Melinda’s husband became the new nominal king of Anglia. The people called him the Pig-King. He ruled in a way that pleased all the women of the realm. The men of the realm didn’t complain. Men relatively rarely complain. Meldina and her husband loved each other dearly and lived happily ever after. Their story is a conventional fairy tale for those who cannot perceive a piggish voice of men’s sexed protest.

* * * * *

Read more:

Notes:

[1] Homer, Odyssey 10.337-44, ancient Greek text from Murray (1919) via Perseus, my English translation, benefiting from those of id., Kline (2004), and Fagles (1996). Steadman (2020) provides helpful reading resources.

[2] Giovanni (Zoan) Francesco Straparola, The Pleasant Nights {Le Piacevoli Notti}, Night 2, Story 1, Italian text from Rua (1899), English translation (modified) from Smarr (1983) pp. 167-73. Le Piacevoli Notti was first published in Venice in 1550. Subsequent quotes above are similarly from this story. For alternate English translations, Beecher (2012) and Waters (1894).

Beecher offered a gynocentric interpretation of this pig-man tale:

Embedded in the narrative genes of Straparola’s tale is a memory of the struggle for purgatorial purification and redemption; in its future is the struggle for the psychological reform that makes a man fit company for female society. One is vestigial, the other in ovo.

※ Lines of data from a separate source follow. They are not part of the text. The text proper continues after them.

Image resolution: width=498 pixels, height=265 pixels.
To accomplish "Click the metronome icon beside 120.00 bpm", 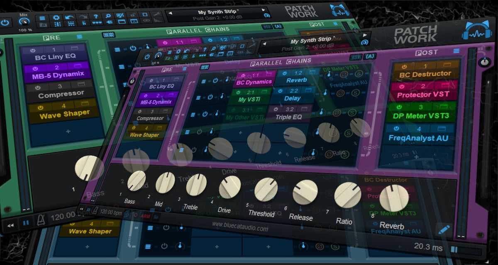I will click(x=95, y=211).
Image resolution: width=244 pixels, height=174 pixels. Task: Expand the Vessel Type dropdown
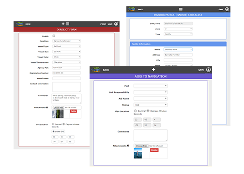pyautogui.click(x=66, y=46)
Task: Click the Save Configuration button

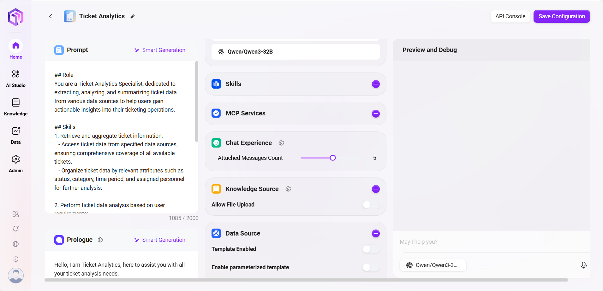Action: coord(561,16)
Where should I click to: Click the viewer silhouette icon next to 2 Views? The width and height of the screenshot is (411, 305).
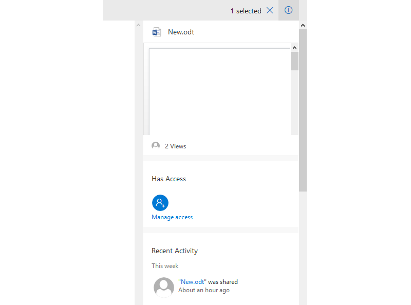click(x=155, y=145)
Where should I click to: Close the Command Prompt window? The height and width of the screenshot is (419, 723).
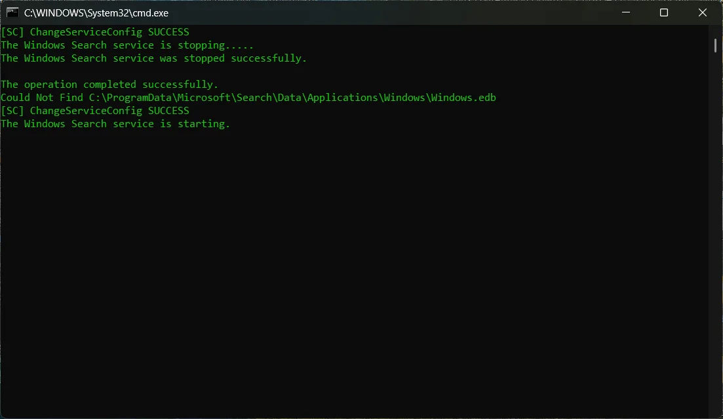point(702,12)
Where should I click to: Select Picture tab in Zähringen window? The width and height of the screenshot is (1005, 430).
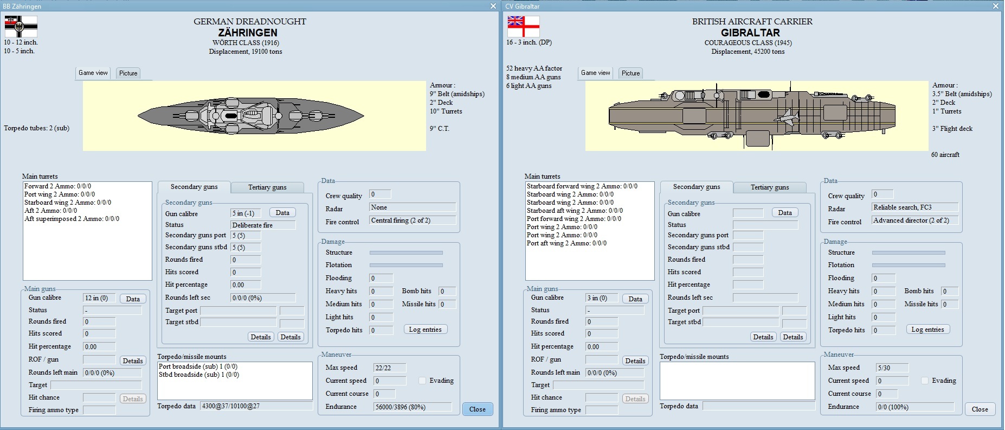pos(128,73)
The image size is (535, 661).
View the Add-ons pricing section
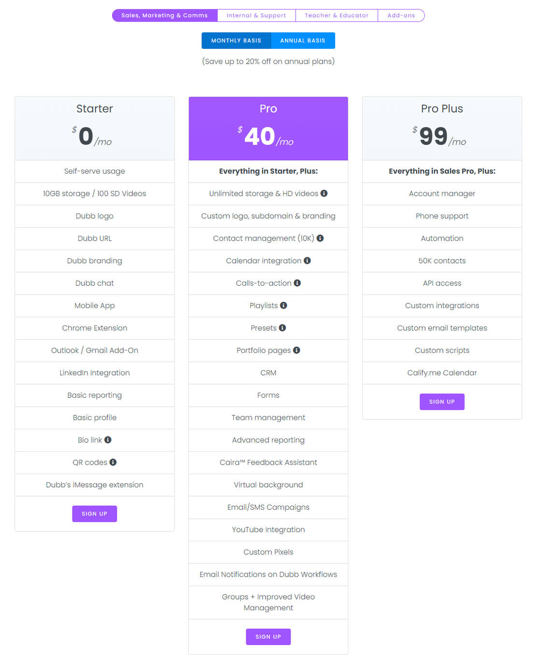[x=401, y=15]
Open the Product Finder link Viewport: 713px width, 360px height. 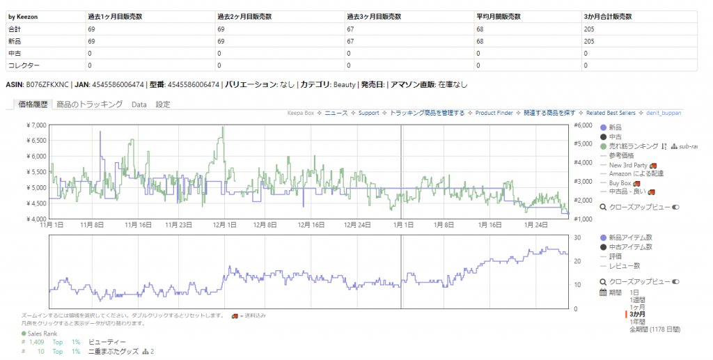pos(494,113)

Beecher (2012) vol. 1, p. 281. To the contrary, Straparola’s tale seems to me to provide women with insight into being loving spouses for men as they are. The challenge is significant, but the reward is great. Beecher at least declared, “Amusingly, our sympathy is on the side of the pig.” Id. p. 285. More sympathy for men would help to reduce systemic gender injustices causing, among other horrible effects, a massive male gender protrusion in the population of persons incarcerated.

Folklorists categorize this story as a “beast-bridegroom” tale, ATU 425A. It’s related to the well-know fairy-tales “Beauty and the Beast” and “Cinderella.” Beecher considered it to be rooted in Indian literature. He ignored the story of Circe, Odysseus, and his men in the Odyssey.

[3] Beecher characterized this tale as:

an emblematic depiction of the necessary adjustments within the couple whereby wifely tolerance and compassion ultimately reform the savage beast, allowing him to escape from his arrested self. That feature was later enhanced in the ‘Beauty and the Beast’ tradition in which the beast with a potential for kindness finds his better self through the ministrations of a sympathetic woman.

Beecher (2012) vol. 1, p. 282. The pig-husband revealed his secret to his wife because she loved him for what he was. That meninist moral has nothing to do with reforming a savage beast.

[image] Group of pigs. Photo by kallerna at a pig farm in Vampula, Finland, on July 31, 2021. Via Wikimedia Commons.

References:

Beecher, Donald. 2012. Giovanni Francesco Straparola. The Pleasant Nights. 2 vols. Toronto: University of Toronto Press.

Fagles, Robert, trans. 1996. Homer. The Odyssey. New York: Penguin Publishing Group.

Kline, A. S. 2004. Homer: The Odyssey. Poetry in Translation. Online.

Murray, A. T., ed. and trans., revised by George E. Dimock. 1919. Homer. Odyssey. Volume I: Books 1-12. Loeb Classical Library 104. Cambridge, MA: Harvard University Press.

Rua, Giuseppe. 1899. Le piacevoli notti di M. Giovanfrancesco Straparola da Caravaggio nelle quali si contengono le favole con i loro enimmi da dieci donne e duo giovani raccontate. 2 vols. Bologna: Romagnoli-Dall’ Acqua. Alternate presentation of 1927 edition.

Smarr, Janet Levarie, trans.. 1983. Italian Renaissance Tales: Selected and Translated, with an Introduction. Rochester, MI: Solaris Press.

Steadman, Geoffrey. 2020. Odyssey 9-12 Commentary. Online.

Waters, W.G., trans. 1894. Giovanni Francesco Straparola. The Nights. Vol. 1. Vol. 2. London: Lawrence and Bullen. Alternate presentation: vol. 1, vol. 2.